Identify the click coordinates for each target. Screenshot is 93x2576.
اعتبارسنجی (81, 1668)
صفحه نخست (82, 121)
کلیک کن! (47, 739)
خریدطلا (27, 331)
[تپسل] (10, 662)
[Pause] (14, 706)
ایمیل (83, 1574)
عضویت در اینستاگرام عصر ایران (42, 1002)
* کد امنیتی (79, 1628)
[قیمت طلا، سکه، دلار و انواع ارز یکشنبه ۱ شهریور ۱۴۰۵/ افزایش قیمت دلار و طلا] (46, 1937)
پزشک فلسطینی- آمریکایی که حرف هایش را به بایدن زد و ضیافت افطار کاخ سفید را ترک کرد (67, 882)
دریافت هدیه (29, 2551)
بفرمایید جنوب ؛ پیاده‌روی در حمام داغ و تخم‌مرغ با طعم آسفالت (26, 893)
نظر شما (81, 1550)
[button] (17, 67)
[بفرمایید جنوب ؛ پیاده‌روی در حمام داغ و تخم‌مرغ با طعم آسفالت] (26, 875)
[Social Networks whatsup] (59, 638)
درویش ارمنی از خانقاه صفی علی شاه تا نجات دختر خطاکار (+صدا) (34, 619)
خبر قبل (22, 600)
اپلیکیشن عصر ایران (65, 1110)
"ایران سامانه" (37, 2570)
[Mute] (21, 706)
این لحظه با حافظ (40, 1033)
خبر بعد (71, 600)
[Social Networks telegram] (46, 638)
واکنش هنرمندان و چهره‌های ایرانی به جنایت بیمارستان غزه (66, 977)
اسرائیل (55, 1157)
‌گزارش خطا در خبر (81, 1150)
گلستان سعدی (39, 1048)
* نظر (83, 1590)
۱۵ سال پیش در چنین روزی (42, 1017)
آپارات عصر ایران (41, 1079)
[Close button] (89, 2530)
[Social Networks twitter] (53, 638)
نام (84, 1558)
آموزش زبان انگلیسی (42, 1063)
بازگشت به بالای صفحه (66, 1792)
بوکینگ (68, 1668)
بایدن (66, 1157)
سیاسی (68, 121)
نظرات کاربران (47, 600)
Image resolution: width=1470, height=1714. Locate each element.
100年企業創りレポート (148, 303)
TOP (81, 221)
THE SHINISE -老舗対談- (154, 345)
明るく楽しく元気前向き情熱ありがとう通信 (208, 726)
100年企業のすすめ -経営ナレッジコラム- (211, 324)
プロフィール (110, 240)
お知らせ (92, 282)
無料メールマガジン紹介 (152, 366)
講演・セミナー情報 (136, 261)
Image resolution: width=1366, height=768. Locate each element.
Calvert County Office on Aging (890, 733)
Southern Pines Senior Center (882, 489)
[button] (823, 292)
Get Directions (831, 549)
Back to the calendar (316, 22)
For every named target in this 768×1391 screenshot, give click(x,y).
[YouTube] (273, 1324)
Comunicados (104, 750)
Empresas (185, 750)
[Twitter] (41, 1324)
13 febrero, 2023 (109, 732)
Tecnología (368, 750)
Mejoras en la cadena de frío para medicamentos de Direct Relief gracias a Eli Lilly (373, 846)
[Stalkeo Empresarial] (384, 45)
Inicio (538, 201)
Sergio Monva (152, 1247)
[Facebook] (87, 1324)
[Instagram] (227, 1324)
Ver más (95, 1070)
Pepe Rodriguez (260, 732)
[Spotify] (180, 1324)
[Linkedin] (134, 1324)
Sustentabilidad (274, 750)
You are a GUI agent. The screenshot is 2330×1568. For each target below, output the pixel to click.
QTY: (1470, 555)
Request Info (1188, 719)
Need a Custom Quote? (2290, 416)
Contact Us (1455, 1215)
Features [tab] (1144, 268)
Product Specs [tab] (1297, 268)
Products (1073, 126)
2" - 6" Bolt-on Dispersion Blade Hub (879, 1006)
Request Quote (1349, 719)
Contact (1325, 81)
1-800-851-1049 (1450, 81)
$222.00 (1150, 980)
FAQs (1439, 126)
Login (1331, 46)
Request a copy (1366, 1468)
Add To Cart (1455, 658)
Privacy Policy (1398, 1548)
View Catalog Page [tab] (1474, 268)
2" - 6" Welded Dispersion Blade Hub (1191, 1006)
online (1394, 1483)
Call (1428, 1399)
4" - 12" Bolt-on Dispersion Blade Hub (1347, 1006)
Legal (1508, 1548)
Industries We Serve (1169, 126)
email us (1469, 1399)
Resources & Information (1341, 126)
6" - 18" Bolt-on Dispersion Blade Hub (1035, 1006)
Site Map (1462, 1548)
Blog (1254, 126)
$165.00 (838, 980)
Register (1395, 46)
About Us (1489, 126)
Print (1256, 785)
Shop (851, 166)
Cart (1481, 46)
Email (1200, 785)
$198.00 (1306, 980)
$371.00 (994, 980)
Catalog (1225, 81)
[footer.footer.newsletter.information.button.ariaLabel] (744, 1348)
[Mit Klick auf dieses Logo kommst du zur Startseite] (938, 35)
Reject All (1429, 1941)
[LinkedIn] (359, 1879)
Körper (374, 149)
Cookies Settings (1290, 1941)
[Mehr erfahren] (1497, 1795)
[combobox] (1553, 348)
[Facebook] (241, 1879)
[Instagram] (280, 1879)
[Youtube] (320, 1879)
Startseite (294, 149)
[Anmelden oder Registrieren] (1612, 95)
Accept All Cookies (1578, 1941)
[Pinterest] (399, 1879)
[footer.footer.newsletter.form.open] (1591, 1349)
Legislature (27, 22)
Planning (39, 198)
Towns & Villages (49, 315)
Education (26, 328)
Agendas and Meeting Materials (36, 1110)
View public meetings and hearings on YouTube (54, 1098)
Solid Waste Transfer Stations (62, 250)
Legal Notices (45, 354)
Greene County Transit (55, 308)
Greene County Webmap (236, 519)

- - - - - - -

Exercise description | Reply with exactly the lines above from the one that contains "Solid Waste Transfer Stations (62, 250)" through the final line of the material, and with nothing else.

Finished task |
Solid Waste Transfer Stations (62, 250)
Legal Notices (45, 354)
Greene County Transit (55, 308)
Greene County Webmap (236, 519)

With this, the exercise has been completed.